As aviation works to meet its carbon-reduction commitments, the substantially lower emissions of turboprop aircraft are already attractive.

“In general, turboprops should be regarded as more of a choice when battling aviation’s emissions in the near future, as they are much more CO2-efficient than comparable jet aircraft and will not result in significantly longer flight times on many regional routes,” says Lukas Kaestner, co-founder and chief commercial officer of the Sustainable Aero Lab in Hamburg.

The lab’s recent white paper, “Bridging the Gap to 2050: How to Decarbonize Aviation Faster With Today’s Technologies,” highlights turboprops as one of three main pathways to near-term emissions reduction, alongside—and in some cases combined with—accelerating introduction of sustainable aviation fuel (SAF) and creating a clear regulatory framework for fleet renewals.

ZeroAvia turboprop
A growing market of converting turboprops to hydrogen-electric propulsion is expected to generate higher maintenance volumes.
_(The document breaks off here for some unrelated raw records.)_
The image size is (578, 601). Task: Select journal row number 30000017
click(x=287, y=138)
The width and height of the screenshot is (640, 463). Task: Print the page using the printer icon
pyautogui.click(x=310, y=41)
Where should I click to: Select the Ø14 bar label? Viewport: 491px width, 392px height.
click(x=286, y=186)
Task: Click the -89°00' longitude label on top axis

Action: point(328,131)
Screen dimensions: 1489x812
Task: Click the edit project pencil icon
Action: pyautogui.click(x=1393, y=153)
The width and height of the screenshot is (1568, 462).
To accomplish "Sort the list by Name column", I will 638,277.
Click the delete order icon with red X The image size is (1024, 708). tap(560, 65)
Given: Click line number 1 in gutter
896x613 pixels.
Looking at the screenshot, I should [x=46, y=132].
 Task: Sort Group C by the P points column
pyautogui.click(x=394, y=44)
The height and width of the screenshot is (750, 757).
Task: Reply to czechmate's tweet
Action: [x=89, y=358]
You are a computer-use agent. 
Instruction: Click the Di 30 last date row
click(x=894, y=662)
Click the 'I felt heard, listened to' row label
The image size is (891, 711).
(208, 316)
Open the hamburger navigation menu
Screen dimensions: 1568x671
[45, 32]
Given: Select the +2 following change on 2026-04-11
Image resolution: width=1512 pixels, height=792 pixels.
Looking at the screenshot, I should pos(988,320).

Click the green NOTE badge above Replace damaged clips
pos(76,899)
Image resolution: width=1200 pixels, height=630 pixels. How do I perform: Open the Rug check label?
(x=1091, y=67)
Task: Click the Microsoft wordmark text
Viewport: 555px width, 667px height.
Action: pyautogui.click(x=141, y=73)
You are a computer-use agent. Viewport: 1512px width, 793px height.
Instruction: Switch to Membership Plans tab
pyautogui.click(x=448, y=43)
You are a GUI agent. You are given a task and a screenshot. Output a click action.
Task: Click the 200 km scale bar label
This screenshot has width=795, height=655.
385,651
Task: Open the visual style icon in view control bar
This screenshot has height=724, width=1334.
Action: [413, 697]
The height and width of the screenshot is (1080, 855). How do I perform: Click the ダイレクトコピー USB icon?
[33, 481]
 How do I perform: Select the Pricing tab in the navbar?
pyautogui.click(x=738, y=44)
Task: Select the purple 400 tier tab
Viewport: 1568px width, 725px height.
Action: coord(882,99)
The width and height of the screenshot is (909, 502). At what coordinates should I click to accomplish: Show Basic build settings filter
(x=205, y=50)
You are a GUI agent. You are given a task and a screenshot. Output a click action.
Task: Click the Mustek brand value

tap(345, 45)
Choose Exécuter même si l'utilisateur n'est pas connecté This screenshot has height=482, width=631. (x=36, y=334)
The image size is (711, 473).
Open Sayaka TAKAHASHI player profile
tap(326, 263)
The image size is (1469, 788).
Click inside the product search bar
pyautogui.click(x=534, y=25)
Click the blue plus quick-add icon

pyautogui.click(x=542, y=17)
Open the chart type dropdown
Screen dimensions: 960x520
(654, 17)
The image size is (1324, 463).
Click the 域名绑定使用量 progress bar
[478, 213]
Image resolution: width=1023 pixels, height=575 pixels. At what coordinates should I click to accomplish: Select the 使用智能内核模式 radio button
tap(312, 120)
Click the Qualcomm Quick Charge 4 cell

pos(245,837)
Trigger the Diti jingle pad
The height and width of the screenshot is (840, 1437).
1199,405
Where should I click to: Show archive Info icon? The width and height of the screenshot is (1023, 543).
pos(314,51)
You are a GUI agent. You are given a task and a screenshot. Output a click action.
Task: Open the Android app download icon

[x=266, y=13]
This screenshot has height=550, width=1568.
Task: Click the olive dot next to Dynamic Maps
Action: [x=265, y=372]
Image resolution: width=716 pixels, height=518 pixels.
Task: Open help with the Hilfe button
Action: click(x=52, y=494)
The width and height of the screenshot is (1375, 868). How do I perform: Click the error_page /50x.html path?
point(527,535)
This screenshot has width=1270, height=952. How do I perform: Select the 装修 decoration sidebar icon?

Credit: ZeroAvia

“The turboprop market is a very interesting one right now,” Kaestner says. “This segment is most likely to see any technological breakthroughs become a reality first. The successful flights by ZeroAvia with a retrofitted Dornier Do 228 and Universal Hydrogen with a retrofitted Dash 8 and ATR in the pipeline for hydrogen show this.”

The use of turboprops as first-generation testbeds for alternate power sources such as hydrogen turbines, hydrogen fuel cells, battery-electric power and hybrid systems only adds to their attractiveness.

“Hydrogen-electric, zero-emission engines have a massive opportunity to extend the lifespan of turboprops flying today and create a renaissance for these aircraft generally,” ZeroAvia Chief Customer Officer James Peck says. “Driving demand for the switch to fuel-cell propulsion is both the opportunity to slash the climate impact of flight operations and to substantially reduce operating costs thanks to lower cost of fuel and reduced maintenance costs.”

Not only will the turboprop market segment be critical for decarbonizing shorter-distance flying, it will also be an important proving ground for scaling up live trials of an entire generation of new technology, including for MRO.

“We have more than 1,500 power-train preorders and a certification timeline of 2025 and 2027 for our first two engines, so we are actively developing our MRO model,” Peck notes. “We have already signed an agreement with AFI KLM E&M to assess the training needs that will be required for technicians involved in retrofit and maintenance, to explore data analytics and prognostics and to work toward possible retrofit and MRO partnerships to support ZeroAvia powertrains globally.”

“A revamped 40-seater with an option for hydrogen propulsion as well as 100% SAF is on the horizon [at Deutsche Aircraft],” Kaestner notes. “[That] is particularly interesting, as the market for 30-ish-seater turboprops is pretty much empty right now.”

Embraer’s Energia family of hybrid, fuel-cell and dual-fuel SAF/hydrogen rear-engine, low-wing turboprops are designed to fill this market gap. With hybrid-electric 19- and 30-seaters planned to begin flying in 2030, fuel-cell airpower at the same capacity expected in 2035, and dual-fuel gas turbines with 35-50-passenger capacity planned to start in 2040, it is clear the MRO sector needs to adapt to new technology.

“We are currently studying the feasibility to launch [our] EVO aircraft concept based on mild hybridization, embodying new technologies to boost efficiency, with 100% SAF capability,” ATR’s Marazzani says. “This will be a first step that will not have a huge impact for MROs, as this will only be an evolution of our current platform, ensuring availability of maintenance, repair, modification and overhaul competencies.

“We anticipate that the turboprop MRO market will therefore evolve slightly in the next few years, as the maintenance of older and not-in-production aircraft will generate additional maintenance volumes,” he continues. “But the greatest change will happen around 2030, when new aircraft types enter the market with new technologies, mainly driven by the need to decarbonize aviation and limit its impact on climate change.”